There is another, arguably legitimate differentiating feature:

How up to date the embedded web engine is (and how quickly you would be able to merge upstream changes, update the framework, wait for "browsers" implemented using the embedded framework to update their dependencies, etc.) That can be a pretty big deal when there's a fix for a high-impact vulnerability.

[thethimble]

There's another security consideration here: whether you trust the webview not to peek at your https content.
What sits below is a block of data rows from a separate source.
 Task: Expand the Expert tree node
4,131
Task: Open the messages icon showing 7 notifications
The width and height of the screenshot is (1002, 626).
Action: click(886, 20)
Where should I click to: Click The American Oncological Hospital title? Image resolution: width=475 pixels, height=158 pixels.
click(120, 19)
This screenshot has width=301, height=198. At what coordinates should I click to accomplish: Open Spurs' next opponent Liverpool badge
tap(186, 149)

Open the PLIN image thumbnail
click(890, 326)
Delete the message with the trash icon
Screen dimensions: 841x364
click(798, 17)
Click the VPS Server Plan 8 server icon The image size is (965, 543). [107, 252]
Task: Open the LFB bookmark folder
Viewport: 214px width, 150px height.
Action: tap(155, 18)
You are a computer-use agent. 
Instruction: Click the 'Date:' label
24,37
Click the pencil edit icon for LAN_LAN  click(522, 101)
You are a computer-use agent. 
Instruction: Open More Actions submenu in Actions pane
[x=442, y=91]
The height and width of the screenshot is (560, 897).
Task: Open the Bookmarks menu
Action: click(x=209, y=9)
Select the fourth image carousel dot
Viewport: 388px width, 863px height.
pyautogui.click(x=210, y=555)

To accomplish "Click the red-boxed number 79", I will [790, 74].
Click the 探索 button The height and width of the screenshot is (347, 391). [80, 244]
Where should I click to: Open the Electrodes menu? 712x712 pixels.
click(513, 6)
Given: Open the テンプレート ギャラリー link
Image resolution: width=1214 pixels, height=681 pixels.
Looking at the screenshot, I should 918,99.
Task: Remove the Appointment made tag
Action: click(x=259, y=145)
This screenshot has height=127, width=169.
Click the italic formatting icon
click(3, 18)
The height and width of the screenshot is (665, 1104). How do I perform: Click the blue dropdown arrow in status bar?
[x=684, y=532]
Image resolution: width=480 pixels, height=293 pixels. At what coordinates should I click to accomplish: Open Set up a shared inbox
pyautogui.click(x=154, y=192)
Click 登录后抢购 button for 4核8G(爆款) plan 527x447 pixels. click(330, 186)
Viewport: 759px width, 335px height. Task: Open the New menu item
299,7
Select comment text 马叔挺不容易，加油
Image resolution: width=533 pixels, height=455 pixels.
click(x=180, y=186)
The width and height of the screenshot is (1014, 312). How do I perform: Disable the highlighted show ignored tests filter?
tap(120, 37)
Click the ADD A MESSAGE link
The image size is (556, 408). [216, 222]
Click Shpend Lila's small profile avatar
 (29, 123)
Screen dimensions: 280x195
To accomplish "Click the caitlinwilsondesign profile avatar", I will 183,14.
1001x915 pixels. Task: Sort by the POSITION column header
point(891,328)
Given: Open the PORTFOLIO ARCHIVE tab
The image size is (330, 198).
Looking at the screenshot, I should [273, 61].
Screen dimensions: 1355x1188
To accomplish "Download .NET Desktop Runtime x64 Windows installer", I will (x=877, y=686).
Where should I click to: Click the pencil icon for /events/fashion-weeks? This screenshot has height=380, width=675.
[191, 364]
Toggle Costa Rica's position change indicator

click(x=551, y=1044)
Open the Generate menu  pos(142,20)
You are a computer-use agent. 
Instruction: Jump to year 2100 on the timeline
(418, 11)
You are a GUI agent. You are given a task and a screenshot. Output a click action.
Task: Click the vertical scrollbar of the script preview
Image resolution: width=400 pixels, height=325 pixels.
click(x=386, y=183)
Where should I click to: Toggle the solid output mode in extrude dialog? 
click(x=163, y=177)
With a known browser, you get reasonable guarantees that TLS is being handled properly. With an unknown browser, these guarantees are gone. Considering the average person has no idea what https/TLS is, banning all unknown browsers as a defense against phishing seems completely reasonable.

[judge2020]

HTTPS isn't even the largest concern - it's the browser being some malicious app asking to 'sign in to Google to load your profile' and stealing either the password or auth token.

[ocdtrekkie]

What's frustrating (and clearly anti-competitive) is that Google thinks this is a problem enough to justify this, but refuses to ban browser extensions that utilize permissions broad enough to allow them to do this in Chrome directly. Browser extensions can generally collect everything on web sites and that you enter into websites, and has access after all TLS decryption has occurred.

For the most part, if a browser's extension store isn't in order, everything else they claim to do to secure web traffic is kinda a joke.